When applying for a home mortgage loan, your lender will perform a front-end ratio calculation to determine the percentage of your gross monthly income that is dedicated toward your housing expenses. Mortgage lenders perform this measurement to ensure that borrowers obtain affordable home loans.
A mortgage underwriter uses an applicant’s gross monthly income in calculating a front-end ratio. You gross monthly income equals your annual earnings divided by 12.
The calculation for a front-end ratio takes into account items that are solely related to your housing expenses, such as your principal and interest payment, property taxes, homeowners insurance, as well as other housing-related costs, such as private mortgage insurance and homeowner association fees.
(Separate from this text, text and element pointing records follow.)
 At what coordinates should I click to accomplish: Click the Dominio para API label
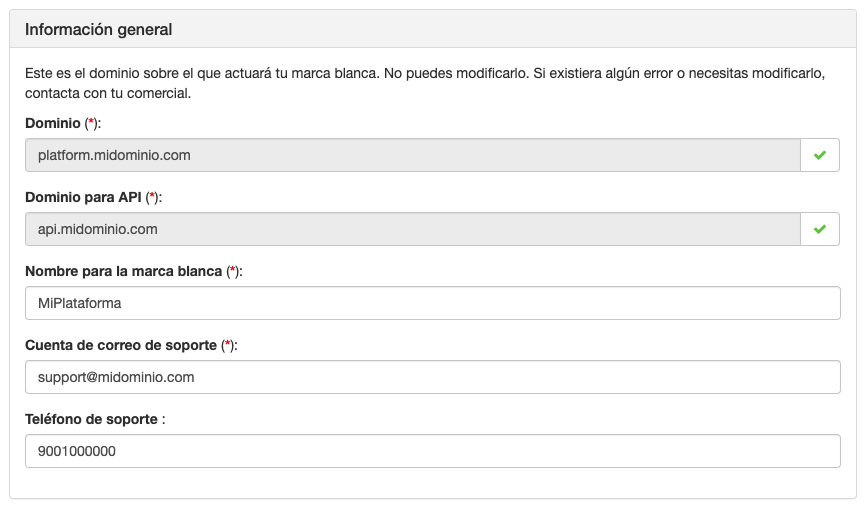coord(84,197)
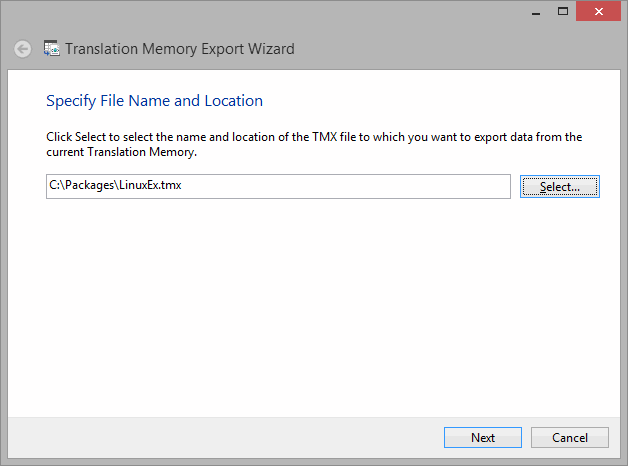Minimize the Export Wizard window
The image size is (628, 466).
coord(536,11)
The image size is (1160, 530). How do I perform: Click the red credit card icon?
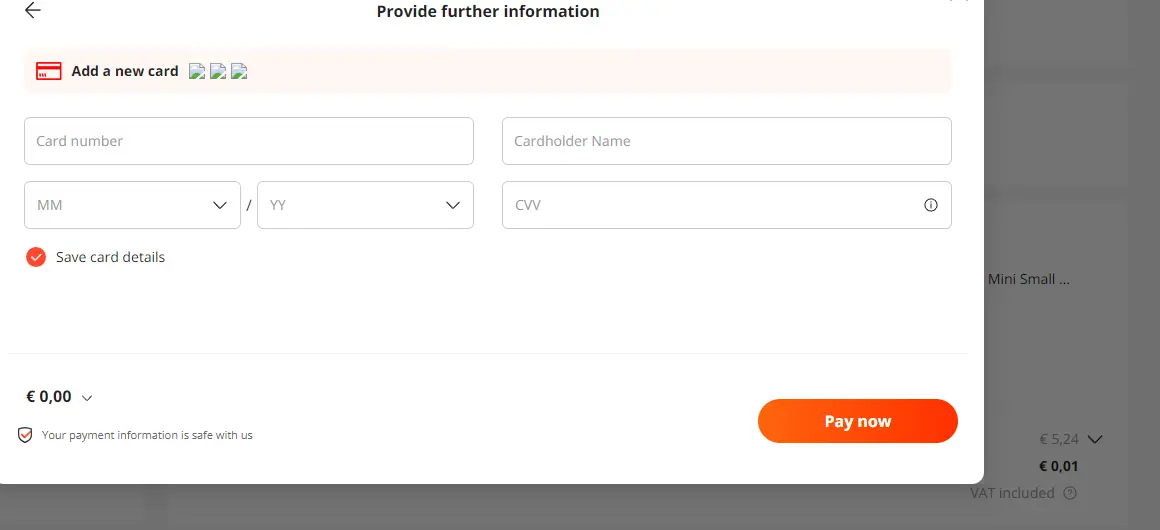tap(49, 71)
A mortgage underwriter will perform a front-end calculation to determine if you qualify for the loan you have requested. He will divide your housing expenses into your gross monthly income to find your front-end ratio. For example, if your total housing expenses equal $1,000 per month and your income equals $4,000 per month, your front-end ratio will amount to 25 percent.
Conventional mortgage lenders often consider a borrower who has a front-end ratio of 28 percent or less to have sufficient income to meet her housing expenses. Loans that are backed with government guarantees such as the Federal Housing Administration and the Department of Veterans Affairs allow a borrower to have a front-end ratio up to 29 percent of her gross monthly income. A ratio higher than this could create an affordability issue and lead to a loan denial. For example, a borrower who anticipates buying a home that carries monthly housing expenses equal to $2,000 per month and earns $4,000 per month will have a front-end ratio of 50 percent, thereby using half of her gross monthly income toward housing expenses.